• Task brief:
Answer these questions using the Port Douglas passage below:
1. Where was the trip headed after Port Douglas?
2. How many years earlier had the writer passed through Port Douglas?
3. How many bedrooms did the rented house have?

• Selected excerpt:
================
Port Douglas, on the North Queensland coast, was our penultimate stop on this two-week Aussie sojourn before departing for Fiji. I had been through this small boating town north of Cairns 33 years ago during my year’s travel around the world … but I remember little of it. No matter, as I’m sure it’s changed considerably; everything in Australia has during those three decades.
We flew from Darwin into Cairns with our Seattle mates, Helene and Terry, and left directly for the house we were renting just off a beach a little south of Port Douglas’s toney downtown. The house was a spacious find: three bedrooms, a roomy kitchen, more space than the four of us could really use, plus a pool and ample outdoor living areas. But we cooked some delicious meals there, and the pool would come in handy in a few days.
================
• Lines of data:
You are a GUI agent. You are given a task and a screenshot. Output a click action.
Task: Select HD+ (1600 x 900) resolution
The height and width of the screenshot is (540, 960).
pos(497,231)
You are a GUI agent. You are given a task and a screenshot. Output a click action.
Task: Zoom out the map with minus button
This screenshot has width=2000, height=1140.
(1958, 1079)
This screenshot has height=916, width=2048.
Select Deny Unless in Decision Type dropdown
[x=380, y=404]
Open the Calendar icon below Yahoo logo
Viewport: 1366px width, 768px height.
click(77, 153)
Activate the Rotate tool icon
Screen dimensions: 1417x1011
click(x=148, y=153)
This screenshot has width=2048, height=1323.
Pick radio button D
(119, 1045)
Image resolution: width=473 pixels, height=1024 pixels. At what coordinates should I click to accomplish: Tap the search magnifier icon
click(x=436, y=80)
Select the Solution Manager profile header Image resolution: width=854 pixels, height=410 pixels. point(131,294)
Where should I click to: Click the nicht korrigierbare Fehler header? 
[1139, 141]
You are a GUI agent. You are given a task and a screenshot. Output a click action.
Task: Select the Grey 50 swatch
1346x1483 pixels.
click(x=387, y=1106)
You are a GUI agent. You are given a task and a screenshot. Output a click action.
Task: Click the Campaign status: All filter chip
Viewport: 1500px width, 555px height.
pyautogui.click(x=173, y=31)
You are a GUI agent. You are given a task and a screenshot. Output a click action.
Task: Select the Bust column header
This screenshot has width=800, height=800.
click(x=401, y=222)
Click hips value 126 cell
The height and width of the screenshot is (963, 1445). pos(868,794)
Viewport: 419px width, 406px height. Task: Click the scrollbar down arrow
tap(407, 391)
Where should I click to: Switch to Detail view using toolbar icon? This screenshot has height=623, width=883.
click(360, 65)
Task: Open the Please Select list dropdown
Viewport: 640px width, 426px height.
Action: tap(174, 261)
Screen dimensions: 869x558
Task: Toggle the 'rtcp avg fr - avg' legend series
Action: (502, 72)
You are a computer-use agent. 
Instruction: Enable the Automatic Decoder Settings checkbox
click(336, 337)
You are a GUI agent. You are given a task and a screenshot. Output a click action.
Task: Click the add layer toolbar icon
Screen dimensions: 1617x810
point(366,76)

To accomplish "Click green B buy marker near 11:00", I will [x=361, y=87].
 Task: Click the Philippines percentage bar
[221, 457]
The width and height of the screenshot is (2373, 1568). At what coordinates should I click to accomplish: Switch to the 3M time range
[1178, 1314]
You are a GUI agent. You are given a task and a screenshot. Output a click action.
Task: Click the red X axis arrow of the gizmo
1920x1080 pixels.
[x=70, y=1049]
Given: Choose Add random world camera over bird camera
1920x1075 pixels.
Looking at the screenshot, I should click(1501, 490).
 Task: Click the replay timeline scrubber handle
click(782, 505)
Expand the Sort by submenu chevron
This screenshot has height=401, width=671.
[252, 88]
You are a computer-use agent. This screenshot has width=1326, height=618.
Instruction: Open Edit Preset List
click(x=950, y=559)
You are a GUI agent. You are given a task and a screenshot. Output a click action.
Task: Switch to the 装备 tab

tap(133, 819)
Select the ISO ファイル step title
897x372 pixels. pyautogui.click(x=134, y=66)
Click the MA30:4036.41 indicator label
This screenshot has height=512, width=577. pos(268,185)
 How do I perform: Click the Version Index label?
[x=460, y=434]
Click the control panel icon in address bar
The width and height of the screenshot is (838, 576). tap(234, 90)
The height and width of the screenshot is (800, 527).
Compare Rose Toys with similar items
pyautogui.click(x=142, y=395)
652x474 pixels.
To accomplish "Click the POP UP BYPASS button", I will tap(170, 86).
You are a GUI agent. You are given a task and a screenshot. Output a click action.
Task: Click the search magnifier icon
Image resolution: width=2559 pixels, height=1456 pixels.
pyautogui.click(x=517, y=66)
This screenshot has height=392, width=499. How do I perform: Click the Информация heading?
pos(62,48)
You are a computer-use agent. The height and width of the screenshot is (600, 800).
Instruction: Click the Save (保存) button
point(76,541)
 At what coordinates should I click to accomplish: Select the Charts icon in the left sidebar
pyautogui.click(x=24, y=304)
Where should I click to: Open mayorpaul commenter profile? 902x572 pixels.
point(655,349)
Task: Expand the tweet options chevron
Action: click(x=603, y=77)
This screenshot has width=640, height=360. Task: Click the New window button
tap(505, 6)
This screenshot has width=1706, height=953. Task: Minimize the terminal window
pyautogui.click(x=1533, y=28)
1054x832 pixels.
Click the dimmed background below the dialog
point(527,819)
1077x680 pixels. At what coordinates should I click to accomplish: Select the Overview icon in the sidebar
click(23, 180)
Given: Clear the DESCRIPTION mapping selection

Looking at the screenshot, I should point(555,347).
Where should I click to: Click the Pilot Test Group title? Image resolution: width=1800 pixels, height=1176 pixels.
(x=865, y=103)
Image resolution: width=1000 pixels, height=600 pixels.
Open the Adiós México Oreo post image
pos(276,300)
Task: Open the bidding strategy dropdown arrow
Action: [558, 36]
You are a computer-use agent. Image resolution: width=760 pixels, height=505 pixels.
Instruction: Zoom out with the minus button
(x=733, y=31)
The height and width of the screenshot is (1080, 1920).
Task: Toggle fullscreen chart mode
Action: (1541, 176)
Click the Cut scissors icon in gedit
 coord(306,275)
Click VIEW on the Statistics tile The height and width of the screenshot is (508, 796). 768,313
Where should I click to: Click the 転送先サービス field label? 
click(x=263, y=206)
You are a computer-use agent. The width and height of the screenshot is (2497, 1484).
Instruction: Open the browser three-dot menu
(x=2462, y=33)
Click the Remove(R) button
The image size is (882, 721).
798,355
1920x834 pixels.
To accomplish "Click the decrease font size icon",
================
• Worked solution:
1. Fiji
2. 33 years
3. Three